L’embrouillamini de l’article 21 du PLFSS

La généralisation de la complémentaire santé aux retraités par l’article 21 a donné lieu à un nouveau impressionnant cafouillage de Marisol Touraine, qu’il faut quand même raconter par le menu. Il donne un nouvel exemple du mal governo de la protection sociale depuis mai 2012. 

Une promesse téméraire de François Hollande

En juin 2015, François Hollande se rend au Congrès de la Mutualité à Nantes, où il annonce, précédé la veille par une interview d’Etienne Caniard, président de la FNMF, la généralisation de la complémentaire santé aux retraités. Chacun comprend aisément, à ce moment-là, que la mutualité vient d’obtenir une mesure spécifique pour sauver ses positions sur le marché de l’assurance santé individuelle. Celles-ci, depuis la généralisation de la complémentaire santé aux salariés voulue par l’ANI de janvier 2013, sont en effet fortement fragilisées et essentiellement concentrées sur le segment des retraités. 

D’un point de vue assurantiel, le cadeau présidentiel ne tient pas: les retraités sont consommateurs de soins. Leur proposer des contrats segmentés sur leur tranche d’âge ne peut qu’être un frein à la baisse des prix et une promesse de déséquilibre économique du contrat. Comme disait Jacques Chirac, plus gros, mieux ça passe: en bon chiraquien, Hollande promet donc une lune qui n’a pas de sens. La suite l’a prouvé. 

Marisol douche les espoirs de la FNMF

Lorsque Marisol Touraine dévoile le PLFSS 2016, la FNMF fait un bond d’effroi en découvrant l’article 21. Celui-ci propose de reprendre, pour la généralisation de la complémentaire santé aux retraités, un dispositif utilisé pour l’aide à la complémentaire santé (ACS) cette année: une mise en concurrence de plusieurs offres collectives. Les offres retenues selon un critère de prix bénéficieront d’une incitation fiscale pour l’assureur. Autrement dit: proposez des prix bas pour les retraités, et vous aurez une déduction fiscale sur les contrats. 

Pour la FNMF, la solution est terrible, car la formule « appel d’offres » pour l’ACS s’est soldée par un désastre. Non seulement la FNMF n’a proposé aucune offre, mais la procédure a permis de faire entrer dans la place plus d’une dizaine d’assureurs qui s’étaient groupés pour répondre. Même la FNIM, rivale de la FNMF, a réussi l’examen de passage. L’article 21 du PLFSS qui propose cette solution sonne donc comme une provocation. 

En outre, la lecture de l’article laisse à penser que le crédit d’impôt bénéficiera directement aux retraités, alors qu’il reviendra à l’assureur. 

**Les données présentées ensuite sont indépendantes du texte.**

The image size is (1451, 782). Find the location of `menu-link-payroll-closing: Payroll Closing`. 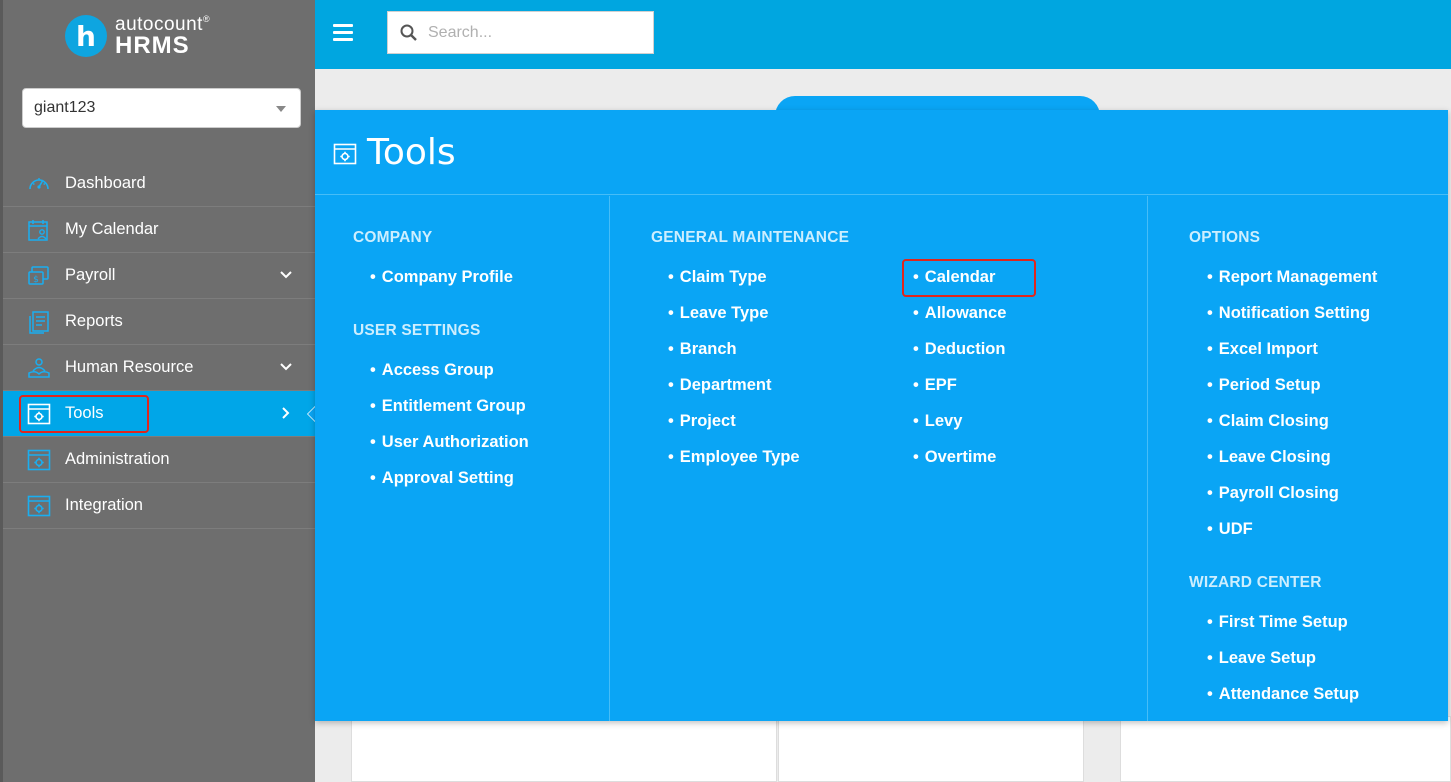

Bref, le travail n’est ni fait ni à faire. 

Le lobbying de la FNMF

Tout de suite, la FNMF monte au créneau pour modifier le texte, et va même jusqu’à en demander le retrait. Le député socialiste Bapt dépose un amendement demandant une mise entre parenthèses du prix dans les critères de sélection des offres. C’est le paradoxe de la promesse de Hollande: alors que le dispositif devait faire baisser les prix pour faciliter l’accès aux soins des retraités, les députés de la majorité se battent désormais pour limiter cette baisse et pour préserver les marges des mutuelles. 

Finalement, Marisol Touraine accepte de changer son fusil d’épaules, en prévoyant de labelliser toutes les offres qui garantiraient une stabilité des prix durant toute la durée de l’appel d’offres. Ce texte, péniblement stabilisé à l’issue d’une série d’amendements et de sous-amendements, est taillé sur mesure pour la mutualité. Il vise à écarter tous les courtiers d’assurance présents sur le marché.  

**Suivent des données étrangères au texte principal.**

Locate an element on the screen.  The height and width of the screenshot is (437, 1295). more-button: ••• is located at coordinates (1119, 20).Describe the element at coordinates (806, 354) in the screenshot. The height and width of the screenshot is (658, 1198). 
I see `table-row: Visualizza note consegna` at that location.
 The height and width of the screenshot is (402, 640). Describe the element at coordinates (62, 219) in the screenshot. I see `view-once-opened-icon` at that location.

Quelle constitutionnalité pour le dispositif?

Le texte définitif est encore loin du compte. En l’état, il est le produit d’une série d’amendements incohérents, qui cherchent à concilier la chêvre et le chou. Il faudra en suivre les évolutions dans les semaines qui viennent. En attendant, on peut se demander quelle sera sa durée de vie devant le Conseil Constitutionnel. Dans la pratique, il vise en effet, de l’aveu même des députés portant le lobbying de la mutualité, à favoriser un type d’acteurs sur le marché plutôt que les autres. Ce manquement aux règles de la concurrence risque de susciter de longues passions si le gouvernement ne revient pas à la doctrine de la liberté d’entreprendre sur le sujet.